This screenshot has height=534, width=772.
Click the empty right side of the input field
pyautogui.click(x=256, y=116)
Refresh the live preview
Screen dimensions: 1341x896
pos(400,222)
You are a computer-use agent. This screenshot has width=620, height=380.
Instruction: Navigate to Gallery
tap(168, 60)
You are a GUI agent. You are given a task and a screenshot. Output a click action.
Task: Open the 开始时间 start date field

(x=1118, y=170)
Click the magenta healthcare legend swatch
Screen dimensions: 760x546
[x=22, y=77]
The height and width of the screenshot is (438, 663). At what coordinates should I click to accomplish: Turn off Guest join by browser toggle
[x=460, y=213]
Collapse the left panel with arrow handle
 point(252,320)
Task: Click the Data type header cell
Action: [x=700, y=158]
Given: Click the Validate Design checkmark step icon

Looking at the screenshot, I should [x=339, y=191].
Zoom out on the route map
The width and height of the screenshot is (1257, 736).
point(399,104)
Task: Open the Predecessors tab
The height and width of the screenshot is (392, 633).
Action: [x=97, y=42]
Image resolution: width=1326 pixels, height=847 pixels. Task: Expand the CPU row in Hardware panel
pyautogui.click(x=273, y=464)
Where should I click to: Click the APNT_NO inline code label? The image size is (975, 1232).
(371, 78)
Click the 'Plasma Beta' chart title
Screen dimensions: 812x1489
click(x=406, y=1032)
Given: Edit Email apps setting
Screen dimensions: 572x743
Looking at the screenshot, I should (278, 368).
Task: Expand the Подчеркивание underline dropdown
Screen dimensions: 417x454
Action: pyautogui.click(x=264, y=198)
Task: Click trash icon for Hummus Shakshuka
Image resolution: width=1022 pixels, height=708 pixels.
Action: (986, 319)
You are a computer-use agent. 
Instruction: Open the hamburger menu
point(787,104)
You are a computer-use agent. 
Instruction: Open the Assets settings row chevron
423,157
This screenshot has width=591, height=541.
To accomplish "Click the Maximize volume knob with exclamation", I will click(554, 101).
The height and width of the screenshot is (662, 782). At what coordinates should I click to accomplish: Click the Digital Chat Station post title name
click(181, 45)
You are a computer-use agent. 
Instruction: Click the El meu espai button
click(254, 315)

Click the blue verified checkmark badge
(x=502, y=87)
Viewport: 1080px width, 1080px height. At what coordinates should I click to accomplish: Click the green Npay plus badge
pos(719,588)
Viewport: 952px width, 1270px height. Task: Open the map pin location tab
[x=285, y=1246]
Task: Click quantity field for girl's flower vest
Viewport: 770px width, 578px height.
- - - -
* **Required action**:
Please return the full listing exactly as it appears.

* **Written response**:
This screenshot has height=534, width=772.
Click the empty right side of the input field
pyautogui.click(x=256, y=116)
Refresh the live preview
Screen dimensions: 1341x896
pos(400,222)
You are a computer-use agent. This screenshot has width=620, height=380.
Instruction: Navigate to Gallery
tap(168, 60)
You are a GUI agent. You are given a task and a screenshot. Output a click action.
Task: Open the 开始时间 start date field

(x=1118, y=170)
Click the magenta healthcare legend swatch
Screen dimensions: 760x546
[x=22, y=77]
The height and width of the screenshot is (438, 663). At what coordinates should I click to accomplish: Turn off Guest join by browser toggle
[x=460, y=213]
Collapse the left panel with arrow handle
 point(252,320)
Task: Click the Data type header cell
Action: [x=700, y=158]
Given: Click the Validate Design checkmark step icon

Looking at the screenshot, I should [x=339, y=191].
Zoom out on the route map
The width and height of the screenshot is (1257, 736).
point(399,104)
Task: Open the Predecessors tab
The height and width of the screenshot is (392, 633).
Action: [x=97, y=42]
Image resolution: width=1326 pixels, height=847 pixels. Task: Expand the CPU row in Hardware panel
pyautogui.click(x=273, y=464)
Where should I click to: Click the APNT_NO inline code label? The image size is (975, 1232).
(371, 78)
Click the 'Plasma Beta' chart title
Screen dimensions: 812x1489
click(x=406, y=1032)
Given: Edit Email apps setting
Screen dimensions: 572x743
Looking at the screenshot, I should (278, 368).
Task: Expand the Подчеркивание underline dropdown
Screen dimensions: 417x454
Action: pyautogui.click(x=264, y=198)
Task: Click trash icon for Hummus Shakshuka
Image resolution: width=1022 pixels, height=708 pixels.
Action: (986, 319)
You are a computer-use agent. 
Instruction: Open the hamburger menu
point(787,104)
You are a computer-use agent. 
Instruction: Open the Assets settings row chevron
423,157
This screenshot has width=591, height=541.
To accomplish "Click the Maximize volume knob with exclamation", I will click(554, 101).
The height and width of the screenshot is (662, 782). At what coordinates should I click to accomplish: Click the Digital Chat Station post title name
click(181, 45)
You are a computer-use agent. 
Instruction: Click the El meu espai button
click(254, 315)

Click the blue verified checkmark badge
(x=502, y=87)
Viewport: 1080px width, 1080px height. At what coordinates should I click to accomplish: Click the green Npay plus badge
pos(719,588)
Viewport: 952px width, 1270px height. Task: Open the map pin location tab
[x=285, y=1246]
Task: Click quantity field for girl's flower vest
Viewport: 770px width, 578px height.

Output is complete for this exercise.